Jangan Berharap Apapun dari Proyek Deradikalisasi Seperti Sekarang
Hasanuddin mengungkap, deradikalisasi sudah menjadi program pemerintah
Editor: Rachmat Hidayat
TRIBUNNEWS.COM, JAKARTA -Politikus PDI Perjuangan Tubagus (TB) Hasanuddin mengungkap, deradikalisasi sudah menjadi program pemerintah, sejak era pemerintahan sebelumnya, era Presiden SBY.
Program ini bertujuan untuk mengeliminasi, semaksimal mungkin, bisa menghilangkan kelompok radikal yang tumbuh berkembang di masyarakat, yang dianggap sebagian pakar sebagai embrio teroris.
Hasanuddin menjelaskan, program ini disusun dibeberapa kementerian seperti kemenkumham,kemendagri, kemendiknas dan Dikti, Kemenag, Kemenhan dll. Termasuk, kegiatan yang dilakukan oleh BNPT,BIN, Polri dan lembaga-lembaga non pemerintah lainnya.
"Harap dicatat, kalau ditotal anggaran yang dikeluarkan bisa mencapai ratusan miliar rupiah. Hasilnya? Memang belum terlihat untuk jangka panjang, tapi setidaknya 'teror' yang dilakukan oleh para kelompok radikalis, seperti tetap tak berkurang, bahkan bibit-bibitnya semakin tumbuh," ungkap Hasanuddin, Senin (17/1/2016).
Aparatur negara, menurut Hasanuddin, sesungguhnya sudah bekerja dengan baik. Akan tetapi, tapi masih ada beberapa kelemahan yang perlu diperbaiki dan dirubah maindset-nya, agar efektif dan efisien.
Hasanuddin menegaskan, ada beberapa hal yang menjadi catatan selama ini.
Pertama, deradikalisasi menjadi semacam proyek dan masuk dalam APBN dan dilaksanakan oleh lembaga-lembaga pemerintah (bekerja sama dengan lembaga non pemerintah,LSM, ormas dll).

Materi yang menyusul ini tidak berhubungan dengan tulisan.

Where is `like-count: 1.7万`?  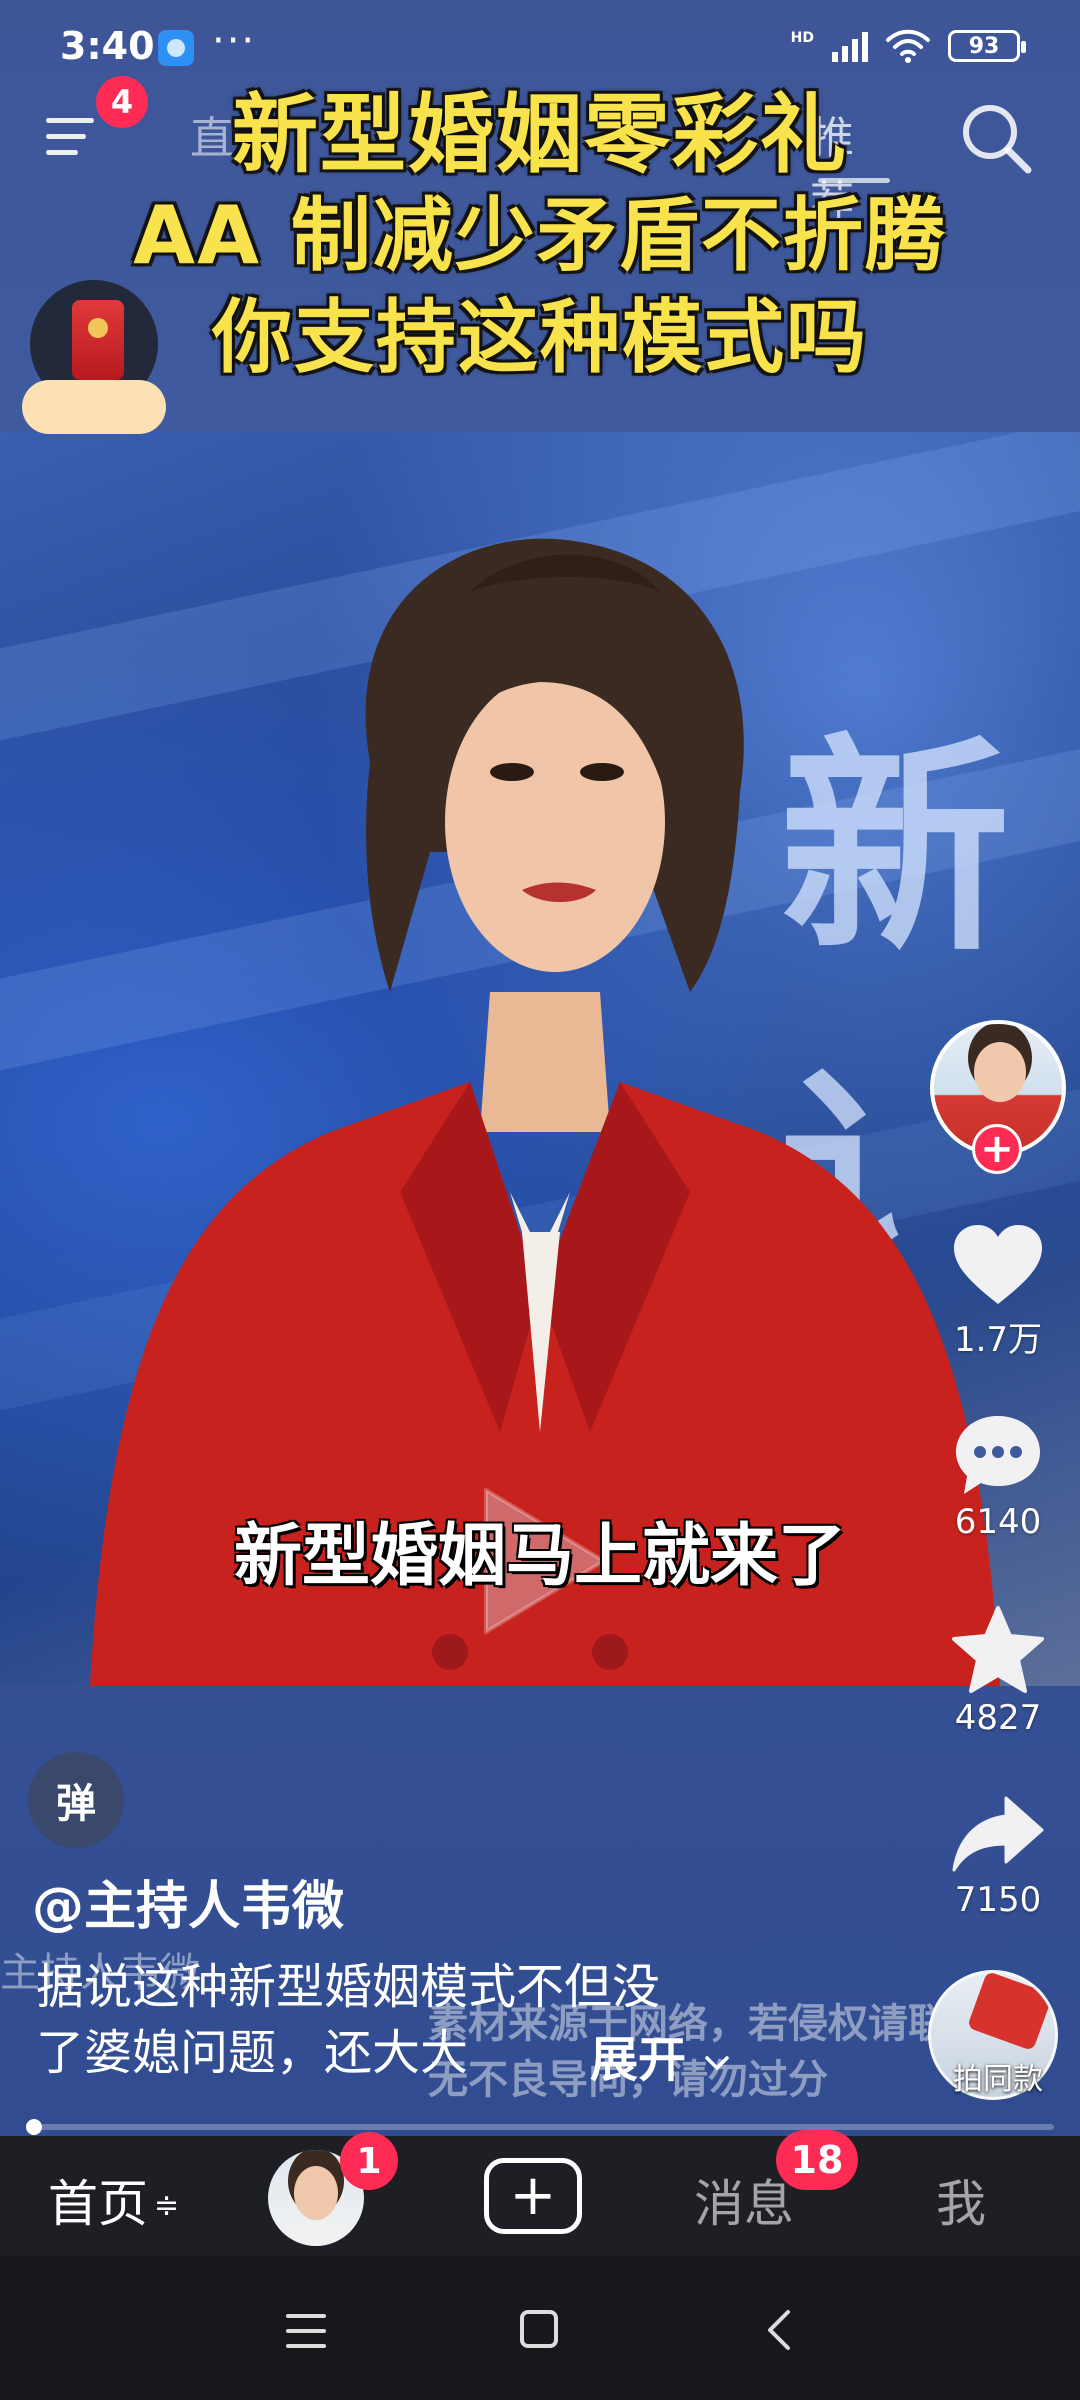 like-count: 1.7万 is located at coordinates (998, 1340).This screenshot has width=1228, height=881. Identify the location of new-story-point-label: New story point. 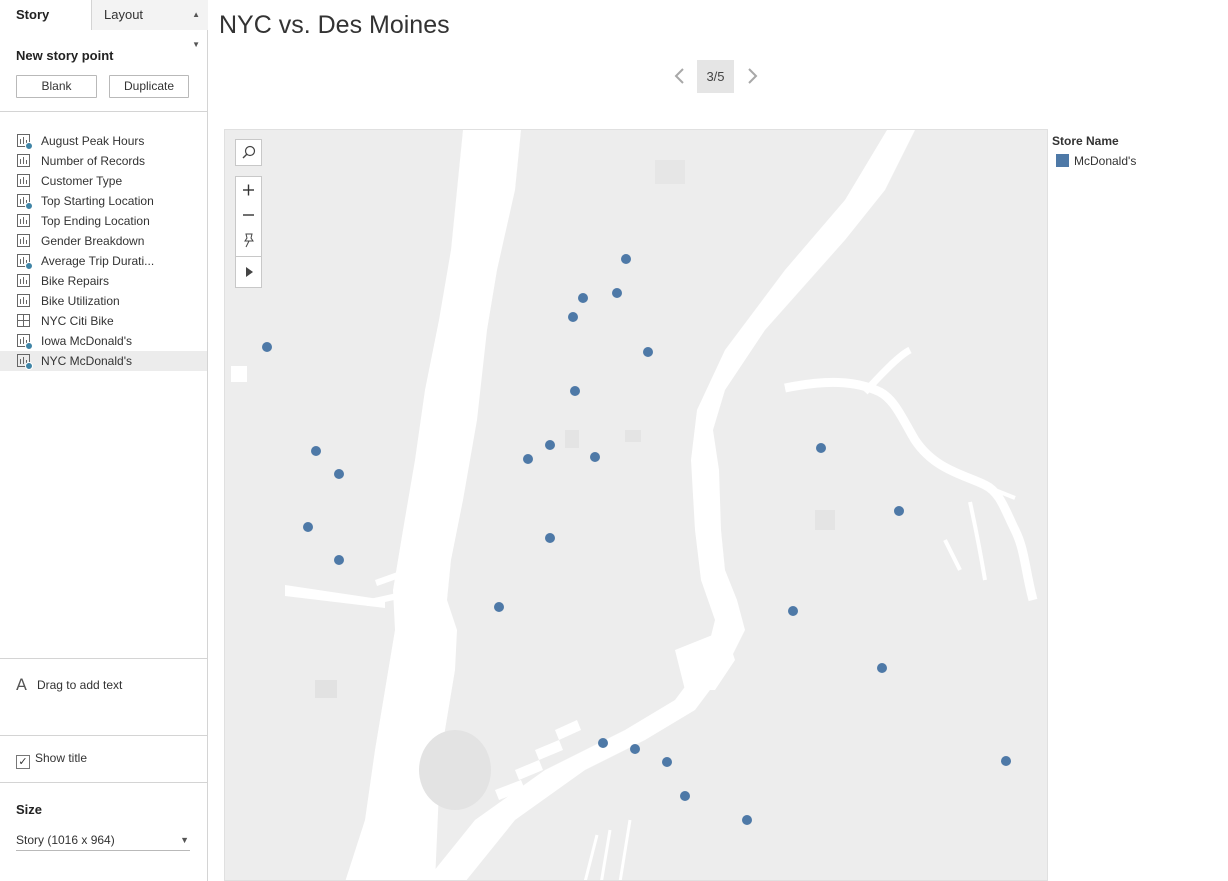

Targetnya kurang jelas dan hampir tak pernah ada evaluasi yang jelas sejauh mana tingkat keberhasilannya .
Kemudian, umumnya kegiatan pemerintah, lemah dalam hal koordinasi. Karena kelemahan itulah maka target garapan seakan menjadi sendiri sendiri.
Ego sektoral pun muncul. Akibatnya ada daerah atau kelompok yang digarap dua sampai tiga lembaga,tetapi dibeberapa daerah rawan, idak tersentuh.
Hal ketika, lanjut Hasanuddin, pelibatan tokoh berbobot masih sangat kurang. Ia mencontohkan, saat tokoh yang diajak ke salah satu wilayah rawan hanya seorang petugas yang kurang dalam pengetahuan agamanya.
Ketika berdebat, malah petugas itu keteteran menjawab. Hal ini yang menurutnya, berakibat fatal. Contoh nyata, mengapa justru lebih mereka lebih radikalkeluar dari penjata? Perlu sebuah kajian mendalam.
"Hal lainnya, belum melibatkan unsur para pemimpin non formal seperti pengurus, ketua RT,RW. Mereka sekarang justru hanya dijadikan semacam pemadam kebakaran setelah teror terjadi," kata Hasanuddin.
"Seharusnya libatkan, gerakkan dan danai mereka untuk melakukan pengawasan di daerah masing-masing, termasuk membantu program deradikalisasi. Selamat berjuang menyelamatkan NKRI. Mari kita bahu membahu, melawan teroris untuk kejayaan bangsa dan negara," pungkas Hasanuddin yang juga salah seorang anggota Komisi I DPR ini.